Mars est unique car elle a peut-être commencé avec un mélange d’isotopes de carbone différent de celui de la Terre, il y a 4,5 milliards d’années. Mars est plus petite, plus froide, sa gravité est plus faible et son atmosphère contient des gaz différents. De plus, le carbone sur Mars pourrait être cyclique sans qu’aucune vie ne soit impliquée.

“Il y a une énorme partie du cycle du carbone sur la Terre qui implique la vie, et à cause de la vie, il y a une partie du cycle du carbone sur la Terre que nous ne pouvons pas comprendre, parce que partout où nous regardons, il y a de la vie”, a déclaré Andrew Steele, un scientifique de Curiosity basé à l’Institut Carnegie pour la Science à Washington.

Steele a noté que les scientifiques n’en sont qu’aux premiers stades de la compréhension du cycle du carbone sur Mars et, par conséquent, de l’interprétation des rapports isotopiques et des activités non biologiques qui pourraient conduire à ces rapports. Curiosity, qui est arrivé sur la planète rouge en 2012, est le premier rover doté d’outils permettant d’étudier les isotopes du carbone à la surface. D’autres missions ont recueilli des informations sur les signatures isotopiques dans l’atmosphère, et les scientifiques ont mesuré les ratios des météorites martiennes qui ont été collectées sur Terre.

“Définir le cycle du carbone sur Mars est absolument essentiel pour essayer de comprendre comment la vie pourrait s’intégrer dans ce cycle”, a déclaré Steele. “Nous l’avons fait avec beaucoup de succès sur Terre, mais nous commençons tout juste à définir ce cycle pour Mars”.

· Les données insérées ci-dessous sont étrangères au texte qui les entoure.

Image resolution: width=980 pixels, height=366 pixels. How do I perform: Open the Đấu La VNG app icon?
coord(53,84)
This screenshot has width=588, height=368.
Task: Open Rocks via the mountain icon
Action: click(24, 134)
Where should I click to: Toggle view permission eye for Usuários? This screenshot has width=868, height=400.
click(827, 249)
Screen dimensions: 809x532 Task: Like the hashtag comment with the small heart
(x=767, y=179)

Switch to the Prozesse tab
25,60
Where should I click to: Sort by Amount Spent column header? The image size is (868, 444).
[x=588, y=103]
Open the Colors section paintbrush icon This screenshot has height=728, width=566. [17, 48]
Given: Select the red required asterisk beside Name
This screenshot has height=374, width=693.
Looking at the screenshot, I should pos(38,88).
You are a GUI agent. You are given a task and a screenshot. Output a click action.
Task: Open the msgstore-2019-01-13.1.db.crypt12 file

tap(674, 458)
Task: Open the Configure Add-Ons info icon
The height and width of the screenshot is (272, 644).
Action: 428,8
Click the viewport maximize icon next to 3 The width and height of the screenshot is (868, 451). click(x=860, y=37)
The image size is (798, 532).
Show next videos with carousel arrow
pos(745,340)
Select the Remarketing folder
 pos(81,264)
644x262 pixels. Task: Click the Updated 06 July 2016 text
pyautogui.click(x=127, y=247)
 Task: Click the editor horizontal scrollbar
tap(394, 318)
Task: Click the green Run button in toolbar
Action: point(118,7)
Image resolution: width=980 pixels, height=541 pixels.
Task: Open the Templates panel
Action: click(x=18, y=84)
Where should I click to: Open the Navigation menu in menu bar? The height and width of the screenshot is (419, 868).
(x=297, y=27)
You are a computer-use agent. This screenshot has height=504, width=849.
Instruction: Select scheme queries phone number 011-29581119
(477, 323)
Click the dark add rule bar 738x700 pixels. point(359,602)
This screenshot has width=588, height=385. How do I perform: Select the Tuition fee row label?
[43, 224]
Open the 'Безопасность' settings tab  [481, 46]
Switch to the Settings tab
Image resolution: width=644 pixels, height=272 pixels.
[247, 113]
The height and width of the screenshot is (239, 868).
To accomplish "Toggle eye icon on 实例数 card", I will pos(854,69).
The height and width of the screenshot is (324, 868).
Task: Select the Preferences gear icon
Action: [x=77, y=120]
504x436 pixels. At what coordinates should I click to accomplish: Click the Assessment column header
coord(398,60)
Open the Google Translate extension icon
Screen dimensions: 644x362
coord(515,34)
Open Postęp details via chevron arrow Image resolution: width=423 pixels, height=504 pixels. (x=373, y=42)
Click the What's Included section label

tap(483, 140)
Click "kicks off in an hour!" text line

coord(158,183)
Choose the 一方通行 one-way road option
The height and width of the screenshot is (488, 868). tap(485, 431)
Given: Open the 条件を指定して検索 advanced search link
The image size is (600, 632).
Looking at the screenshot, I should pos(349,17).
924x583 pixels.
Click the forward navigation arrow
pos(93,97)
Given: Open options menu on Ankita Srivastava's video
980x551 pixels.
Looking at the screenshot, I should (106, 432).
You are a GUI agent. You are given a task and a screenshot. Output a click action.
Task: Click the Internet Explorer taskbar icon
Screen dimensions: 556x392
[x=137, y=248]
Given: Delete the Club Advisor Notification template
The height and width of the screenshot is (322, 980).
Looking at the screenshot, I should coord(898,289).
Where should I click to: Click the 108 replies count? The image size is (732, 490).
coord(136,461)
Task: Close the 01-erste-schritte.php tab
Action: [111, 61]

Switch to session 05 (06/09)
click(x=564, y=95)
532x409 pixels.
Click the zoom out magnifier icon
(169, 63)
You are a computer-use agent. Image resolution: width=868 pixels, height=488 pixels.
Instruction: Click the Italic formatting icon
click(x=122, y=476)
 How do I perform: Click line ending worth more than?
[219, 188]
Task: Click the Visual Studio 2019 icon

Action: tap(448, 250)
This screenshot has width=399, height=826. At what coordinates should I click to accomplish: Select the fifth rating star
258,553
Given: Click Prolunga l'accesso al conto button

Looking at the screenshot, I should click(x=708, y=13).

Les scientifiques de Curiosity continueront à mesurer les isotopes de carbone pour voir s’ils obtiennent une signature similaire lorsque le rover visitera d’autres sites soupçonnés d’avoir des surfaces anciennes bien préservées. Pour vérifier davantage l’hypothèse biologique impliquant des micro-organismes producteurs de méthane, l’équipe de Curiosity aimerait analyser le contenu en carbone d’un panache de méthane libéré de la surface. Le rover a rencontré de manière inattendue un tel panache en 2019, mais il n’y a aucun moyen de prédire si cela se reproduira. Sinon, les chercheurs soulignent que cette étude donne des indications à l’équipe derrière le rover Perseverance de la NASA sur les meilleurs types d’échantillons à collecter pour confirmer la signature carbone et déterminer définitivement si elle provient de la vie ou non. Perseverance collecte des échantillons de la surface martienne en vue d’un éventuel retour sur Terre.

La mission de Curiosity est dirigée par le Jet Propulsion Laboratory de la NASA en Californie du Sud ; JPL est géré par Caltech.

Pour en savoir plus sur cette recherche, voir Carbone nouvellement découvert sur Mars : Origin May Be Biologically ProducedMéthane.

Référence : “Depleted carbon isotope compositions observed at Gale crater, Mars” par Christopher H. House, Gregory M. Wong, Christopher R. Webster, Gregory J. Flesch, Heather B. Franz, Jennifer C. Stern, Alex Pavlov, Sushil K. Atreya, Jennifer L. Eigenbrode, Alexis Gilbert, Amy E. Hofmann, Maëva Millan, Andrew Steele, Daniel P. Glavin, Charles A. Malespin et Paul R. Mahaffy, 17 janvier 2022, Actes de l’Académie nationale des sciences.